Brief:
Look through the records and copy each line that has "will" in it.

*** Opening of Task material ***

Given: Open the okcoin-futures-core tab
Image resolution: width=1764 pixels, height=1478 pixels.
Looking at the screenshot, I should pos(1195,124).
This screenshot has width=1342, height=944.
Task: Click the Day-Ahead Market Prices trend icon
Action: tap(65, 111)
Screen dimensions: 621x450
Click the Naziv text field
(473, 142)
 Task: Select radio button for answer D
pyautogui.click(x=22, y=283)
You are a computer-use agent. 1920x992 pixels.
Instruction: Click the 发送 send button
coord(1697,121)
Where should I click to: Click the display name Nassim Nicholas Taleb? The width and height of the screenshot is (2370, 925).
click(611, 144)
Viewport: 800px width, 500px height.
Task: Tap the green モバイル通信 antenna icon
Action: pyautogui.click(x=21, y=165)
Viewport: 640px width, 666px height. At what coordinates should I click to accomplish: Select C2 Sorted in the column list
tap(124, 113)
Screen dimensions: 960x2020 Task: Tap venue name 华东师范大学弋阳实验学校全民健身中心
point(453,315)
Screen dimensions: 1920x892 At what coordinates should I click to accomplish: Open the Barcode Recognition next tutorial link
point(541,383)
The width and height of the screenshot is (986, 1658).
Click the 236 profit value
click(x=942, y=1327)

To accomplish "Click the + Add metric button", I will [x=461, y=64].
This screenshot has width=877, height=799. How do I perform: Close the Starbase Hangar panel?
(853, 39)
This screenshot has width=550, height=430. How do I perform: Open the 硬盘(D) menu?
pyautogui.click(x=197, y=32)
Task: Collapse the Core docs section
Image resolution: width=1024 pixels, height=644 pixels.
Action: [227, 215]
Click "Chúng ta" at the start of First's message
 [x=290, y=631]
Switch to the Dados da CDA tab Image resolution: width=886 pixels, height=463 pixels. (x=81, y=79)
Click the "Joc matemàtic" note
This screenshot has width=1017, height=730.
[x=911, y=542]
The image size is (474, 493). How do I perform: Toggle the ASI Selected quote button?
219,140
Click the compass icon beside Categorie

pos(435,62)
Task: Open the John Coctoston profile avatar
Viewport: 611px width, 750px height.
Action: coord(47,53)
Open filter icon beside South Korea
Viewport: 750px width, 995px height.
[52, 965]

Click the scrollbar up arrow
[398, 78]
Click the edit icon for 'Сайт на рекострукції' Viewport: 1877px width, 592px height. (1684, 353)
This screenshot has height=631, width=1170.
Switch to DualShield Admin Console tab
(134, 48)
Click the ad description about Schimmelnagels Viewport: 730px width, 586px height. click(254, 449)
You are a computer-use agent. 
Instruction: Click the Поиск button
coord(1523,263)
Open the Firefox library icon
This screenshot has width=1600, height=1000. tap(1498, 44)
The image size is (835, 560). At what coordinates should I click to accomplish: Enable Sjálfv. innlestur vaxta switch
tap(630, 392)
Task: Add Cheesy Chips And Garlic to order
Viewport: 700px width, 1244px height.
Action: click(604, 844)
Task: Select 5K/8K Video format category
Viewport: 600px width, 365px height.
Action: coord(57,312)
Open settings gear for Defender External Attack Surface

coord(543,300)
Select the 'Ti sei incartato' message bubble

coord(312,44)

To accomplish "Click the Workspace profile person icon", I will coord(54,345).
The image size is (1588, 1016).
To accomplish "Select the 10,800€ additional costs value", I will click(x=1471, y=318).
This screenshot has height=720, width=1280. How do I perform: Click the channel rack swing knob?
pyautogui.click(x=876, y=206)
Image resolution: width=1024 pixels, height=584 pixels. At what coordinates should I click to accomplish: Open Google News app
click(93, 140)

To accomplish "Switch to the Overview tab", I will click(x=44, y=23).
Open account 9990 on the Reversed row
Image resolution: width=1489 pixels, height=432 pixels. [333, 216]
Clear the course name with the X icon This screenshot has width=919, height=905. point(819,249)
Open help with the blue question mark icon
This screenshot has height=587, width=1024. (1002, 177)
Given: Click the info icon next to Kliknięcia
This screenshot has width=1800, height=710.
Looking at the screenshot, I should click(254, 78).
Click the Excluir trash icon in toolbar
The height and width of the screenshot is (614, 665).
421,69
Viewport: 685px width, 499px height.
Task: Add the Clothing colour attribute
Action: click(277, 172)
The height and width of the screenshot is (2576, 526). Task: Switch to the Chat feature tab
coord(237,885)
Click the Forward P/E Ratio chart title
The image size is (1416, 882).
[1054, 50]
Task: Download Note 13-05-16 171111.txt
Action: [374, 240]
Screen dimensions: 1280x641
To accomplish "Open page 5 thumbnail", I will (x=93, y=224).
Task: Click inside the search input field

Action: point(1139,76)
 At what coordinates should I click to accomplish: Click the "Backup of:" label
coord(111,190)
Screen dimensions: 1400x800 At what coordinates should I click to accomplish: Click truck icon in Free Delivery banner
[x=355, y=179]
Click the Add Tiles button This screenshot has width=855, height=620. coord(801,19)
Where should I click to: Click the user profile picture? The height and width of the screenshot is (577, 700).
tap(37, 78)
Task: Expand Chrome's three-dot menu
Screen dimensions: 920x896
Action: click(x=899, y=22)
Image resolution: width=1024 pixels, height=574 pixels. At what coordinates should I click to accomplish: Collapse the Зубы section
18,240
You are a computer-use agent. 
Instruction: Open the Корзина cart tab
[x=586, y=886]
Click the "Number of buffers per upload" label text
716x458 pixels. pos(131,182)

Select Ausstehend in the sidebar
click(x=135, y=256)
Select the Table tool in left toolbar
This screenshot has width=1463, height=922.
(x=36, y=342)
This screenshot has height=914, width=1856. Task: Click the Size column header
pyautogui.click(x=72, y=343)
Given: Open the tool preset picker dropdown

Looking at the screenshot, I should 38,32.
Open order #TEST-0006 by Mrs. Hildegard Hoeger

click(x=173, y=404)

*** Close of Task material ***

Solution for this exercise:
To accomplish "Click the + Add metric button", I will [x=461, y=64].
To accomplish "Click the Workspace profile person icon", I will coord(54,345).
To accomplish "Select the 10,800€ additional costs value", I will click(x=1471, y=318).
To accomplish "Switch to the Overview tab", I will click(x=44, y=23).
To accomplish "Open page 5 thumbnail", I will (x=93, y=224).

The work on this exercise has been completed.